Mi padre se llama Javier. Cuando era niña y bien entrada la adolescencia, lo veía como
el hombre más inteligente de todos, el más fuerte, el mejor hombre del mundo, ninguno le
podía llegar siquiera a los talones, “¡ni lo intenten!”.
No recuerda haber hablado mal de su madre “cuando se fue a Juárez con tu tío le dijo
que se había ido porque yo era muy tirana” (mi mamá Chencha nunca lo olvidará). No
recuerda que ignoró a mi mamá durante todo un año y menos se acuerda de que mi mamá,
mi hermano y yo nos fuimos unas semanas a Los Ángeles en aquel año “´tas loca María
Eugenia, me acordaría si te hubieras ido”.

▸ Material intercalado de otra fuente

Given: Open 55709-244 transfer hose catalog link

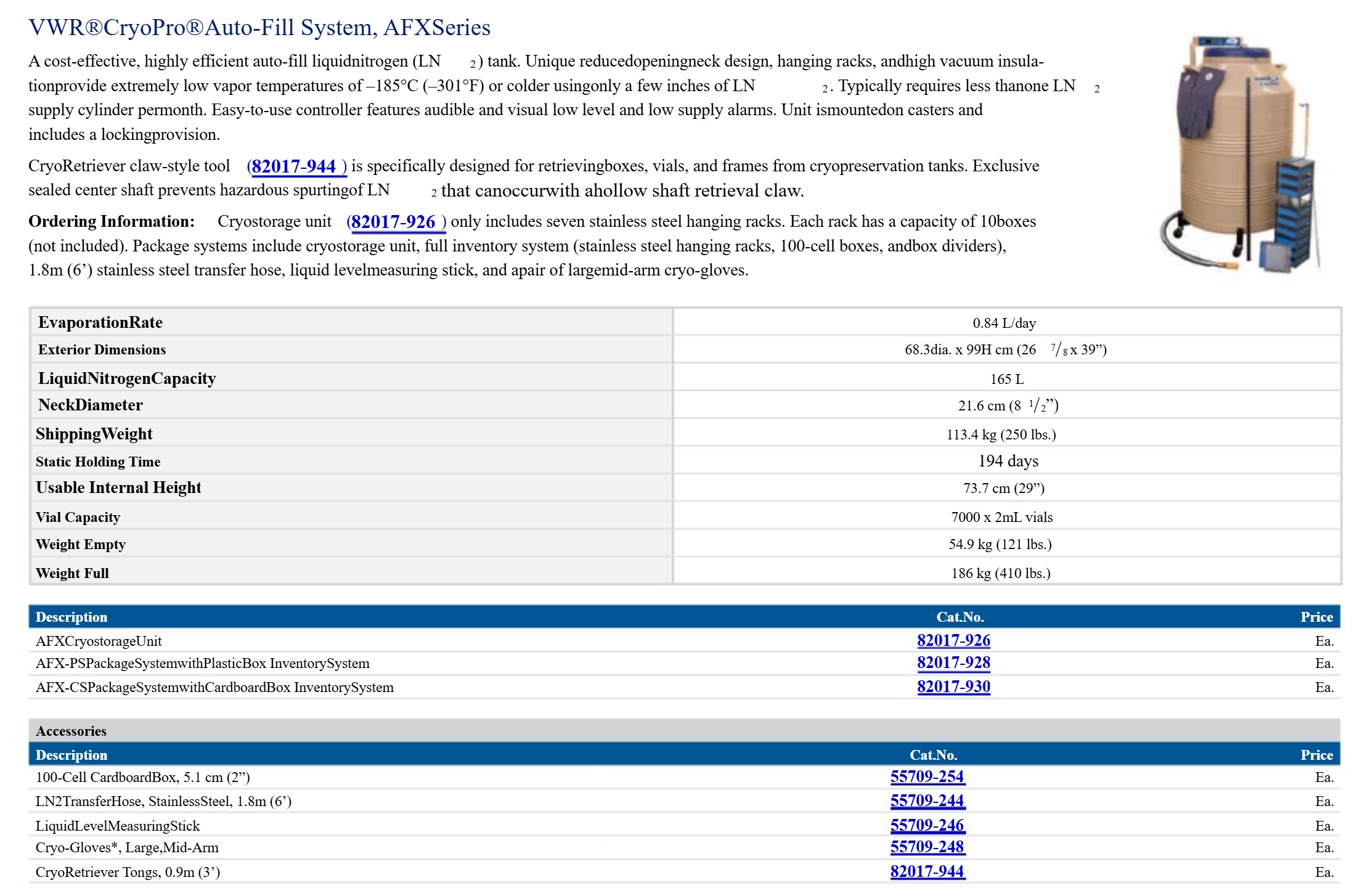Looking at the screenshot, I should click(927, 800).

Aun así, con su falta de memoria y todo, mi padre sigue siendo un hombre fuerte y
sabio, no como superman o Salomón, pero lo es, tanto que logro hacerle un hoyo a la puerta
del baño cuando se enojo con mi hermano por no lavar bien el baño; tan sabio, que nunca
reparo el hoyo para no olvidar jamás las consecuencias de su ira; tan fuerte que cambió a
una edad en la que los hombres ya no cambian.